Since those in the city came out to intercept them, the men of Ai were hemmed in by Israelites on either side, who cut them down without any fugitives or survivors


except the king, whom they took alive and brought to Joshua.


All the inhabitants of Ai who had pursued the Israelites into the desert were slain by the sword there in the open, down to the last man. Then all Israel returned and put to the sword those inside the city.


There fell that day a total of twelve thousand men and women, the entire population of Ai.


Joshua kept the javelin in his hand stretched out until he had fulfilled the doom on all the inhabitants of Ai.

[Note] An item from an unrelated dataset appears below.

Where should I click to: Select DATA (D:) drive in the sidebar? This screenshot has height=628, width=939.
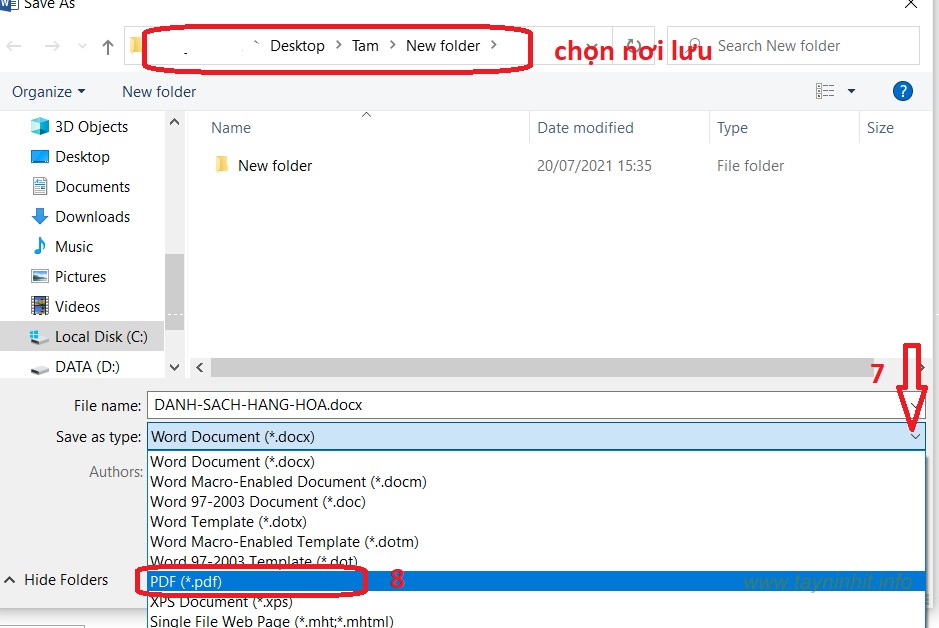coord(87,367)
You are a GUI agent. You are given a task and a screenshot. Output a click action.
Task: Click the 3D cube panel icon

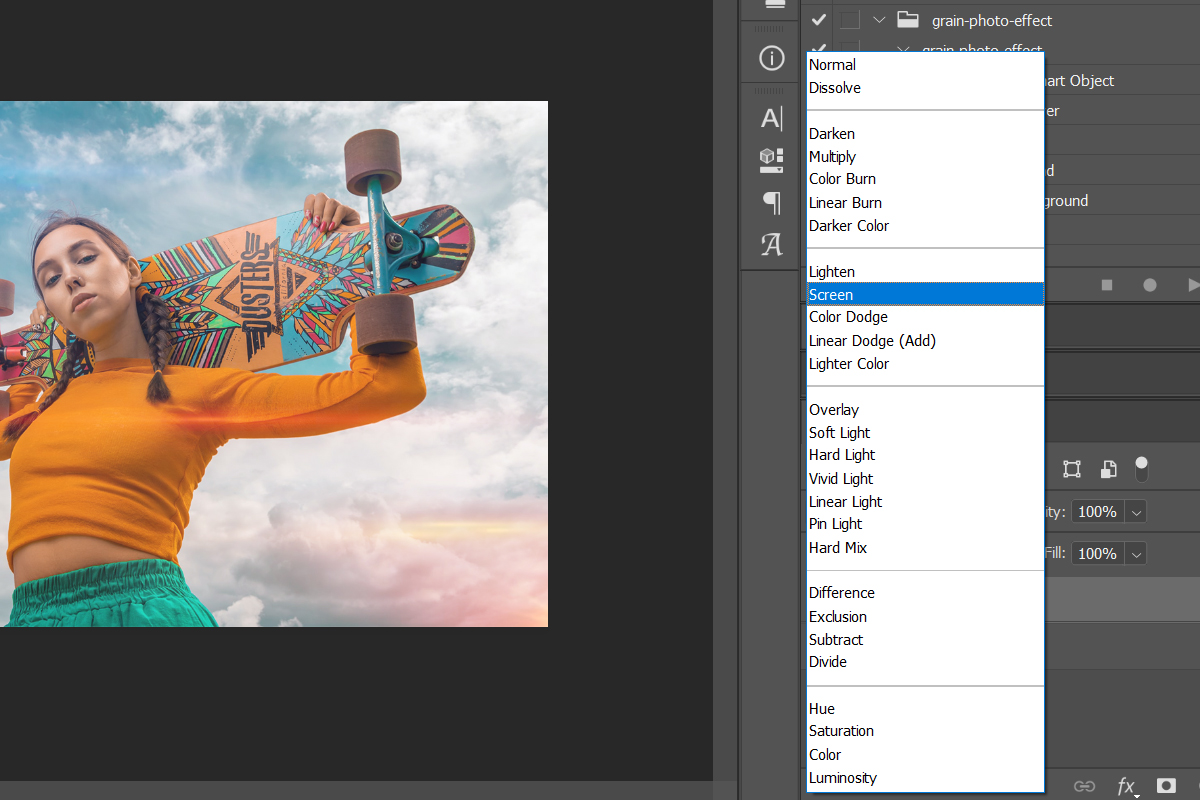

However, the Israelites took for themselves as booty the livestock and the spoil of that city, according to the command of the LORD issued to Joshua.


Then Joshua destroyed the place by fire, reducing it to an everlasting mound of ruins, as it remains today.


He had the king of Ai hanged on a tree until evening; then at sunset Joshua ordered the body removed from the tree and cast at the entrance of the city gate, where a great heap of stones was piled up over it, which remains to the present day.


2 Later Joshua built an altar to the LORD, the God of Israel, on Mount Ebal,


of unhewn stones on which no iron tool had been used, in keeping with the command to the Israelites of Moses, the servant of the LORD, as recorded in the book of the law. On this altar they offered holocausts and peace offerings to the LORD.


There, in the presence of the Israelites, Joshua inscribed upon the stones a copy of the law written by Moses.


And all Israel, stranger and native alike, with their elders, officers and judges, stood on either side of the ark facing the levitical priests who were carrying the ark of the covenant of the LORD. Half of them were facing Mount Gerizim and half Mount Ebal, thus carrying out the instructions of Moses, the servant of the LORD, for the blessing of the people of Israel on this first occasion.


Then were read aloud all the words of the law, the blessings and the curses, exactly as written in the book of the law.


Every single word that Moses had commanded, Joshua read aloud to the entire community, including the women and children, and the strangers who had accompanied Israel.



1 [3] Thirty thousand warriors: this figure of the Hebrew text, which seems extremely high, may be due to a copyist's error; some manuscripts of the Septuagint have "three thousand," which is the number of the whole army in the first, unsuccessful attack ( Joshua 7:4); the variant reading in Joshua 8:12 mentions "five thousand."

2 [30-35] These ceremonies were prescribed in Deut 11:29; 27:2-26. See notes on those passages.